Di Cristina Battocletti
I membri della delegazione russa che ieri hanno presentato il film Leto di Kirill Serebrennikov, in concorso alla 71esima edizione del festival di Cannes, hanno portato sul red carpet grandi cartelli bianchi con scritto il nome del regista, o indossando sui vestiti di gala una spilla con la foto del regista e magliette con la scritta “Liberate Kirill”. Il regista russo non ha potuto raggiungere infatti la Croisette perché soggetto in patria a misure restrittive, fatto che lo accomuna a un altro artista quest’anno in gara, l’iraniano Jafar Panahi, impossibilitato anche lui a muoversi da Teheran.
Leto, che significa estate, racconta gli anni in cui sta per arrivare la perestroika, assieme ai jeans e ai dischi di contrabbando di Lou Reed, David Bowie, Led Zeppelin.
Mike (Roman Bilyk), re della scena rock sovietica, incontra a Leningrando Victor (Teo Yoo) e rimane incantato dalla sua nuova forma espressiva musicale dirompente.
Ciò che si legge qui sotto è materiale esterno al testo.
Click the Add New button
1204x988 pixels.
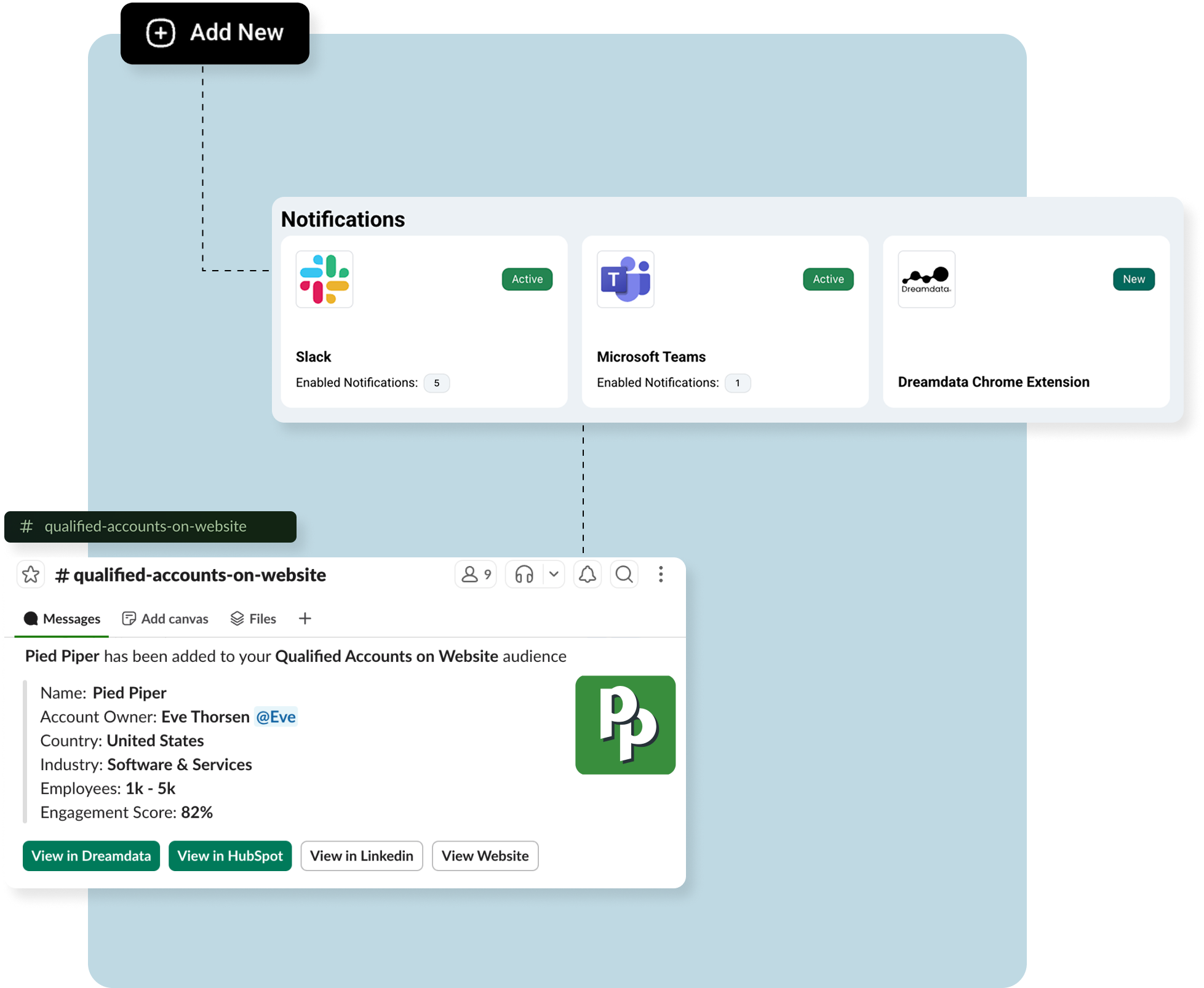click(215, 33)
Nonostante il carattere schivo di Victor, lo introduce nelle esibizioni permesse dal comitato sovietico e agevola la registrazione del suo primo disco. Non solo, lo coinvolge nella sua vita intima, nel ménage con la moglie Natasha (Irina Starshenbaum) e il loro piccolo figlio.
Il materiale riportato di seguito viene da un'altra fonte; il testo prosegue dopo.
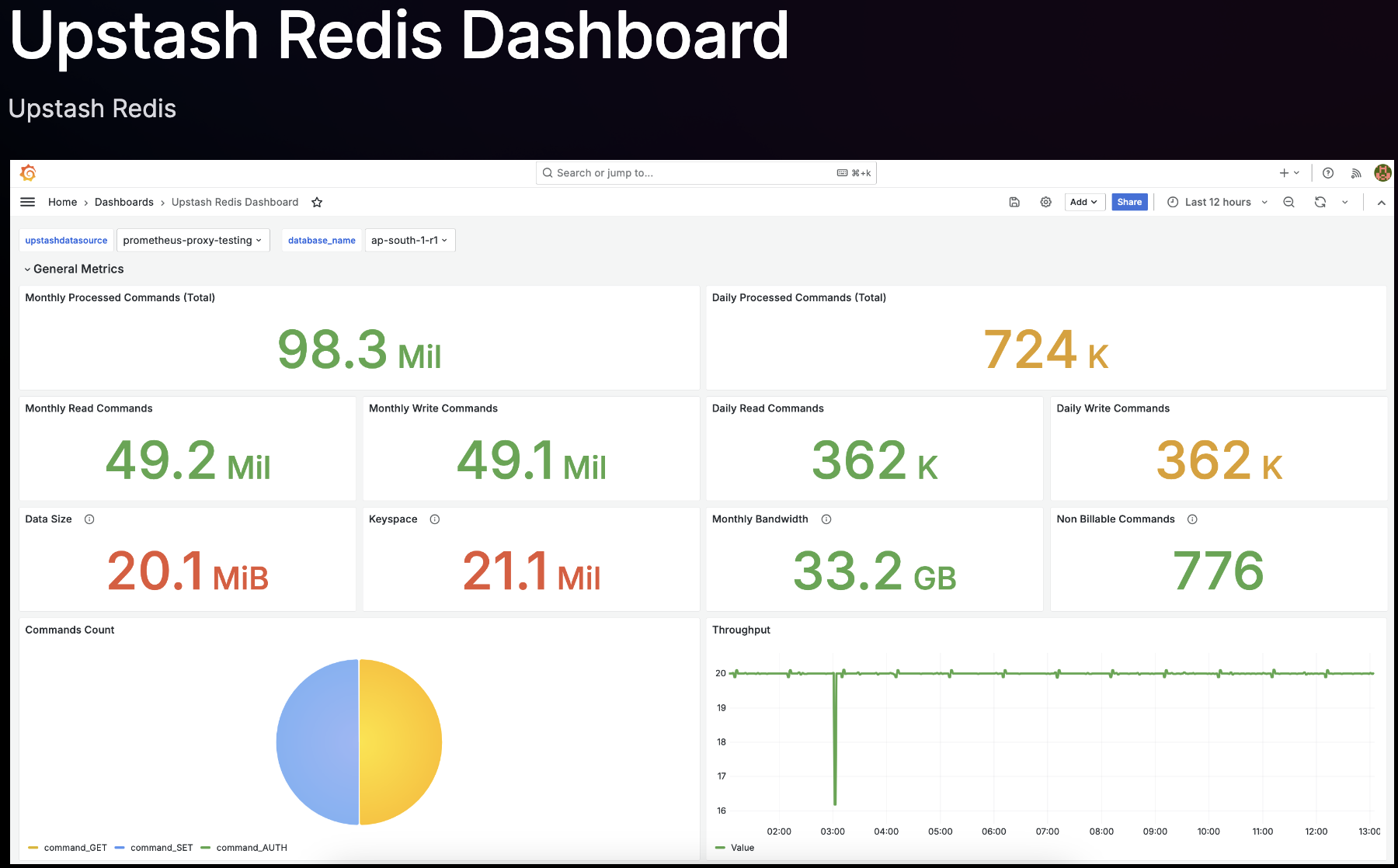1398x868 pixels.
Task: Save the dashboard using the save icon
Action: point(1014,202)
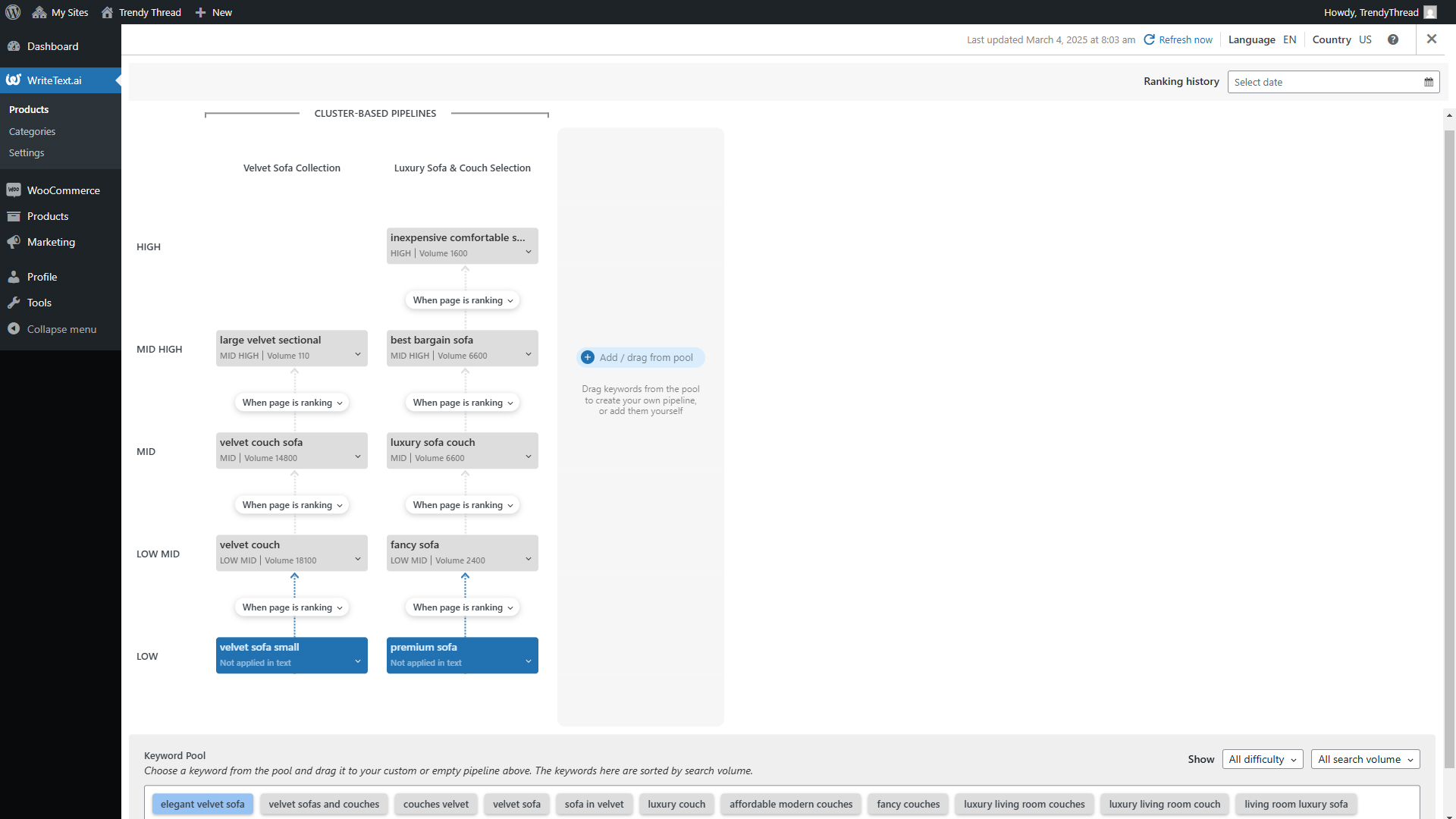
Task: Open the WooCommerce sidebar icon
Action: (x=14, y=190)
Attraverso questi personaggi Leto, in bianco e nero, racconta gli esperimenti di amore libero, allucinazione e libertà che si erano già realizzati dall’altra parte della cortina di ferro.
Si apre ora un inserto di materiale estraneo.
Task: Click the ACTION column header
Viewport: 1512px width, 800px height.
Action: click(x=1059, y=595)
Di fatto, il bellissimo film musicale di Serebrennikov, raccontando la leggenda del rock sovietico Viktor Tsoï, è lo specchio alla mancanza di libertà di espressione che oggi ha impedito a Serebrennikov di raggiungere la Francia. La pellicola narra in maniera grottesca i controlli del regime sovietico negli anni 80 per tentare di raffreddare gli impulsi ribellistici istigati dal rock, permettendo solo concerti in cui l’ascolto avviene da seduti, senza la possibilità di effusioni o sconvolgimenti che, secondo il regime, corrompevano e deviavano la gioventù dagli ideali comunisti. Ogni tanto Serebrennikov inserisce dell’animazione in cui un personaggio modifica la realtà secondo quelli che sarebbero i desideri di evasione e di rivolta dei protagonisti della scena rock di allora. Un film che fa battere i piedi allo spettatore e che consacra il regista, già noto per Izmena (2012) e Parola di Dio (2016).
E’ intanto finita bene la lunga diatriba su L’uomo che uccise Don Chisciotte di Terry Gilliam, che ha alle spalle una gestazione ultradecennale e che chiuderà la rassegna francese. Lo ha deciso ieri il tribunale di Parigi respingendo il ricorso del produttore Paul Branco, che aveva chiesto di non proiettare il film per dissensi con Gilliam. Passato anche lo spavento dell’ictus leggero, il regista è pronto a raggiungere la Croisette.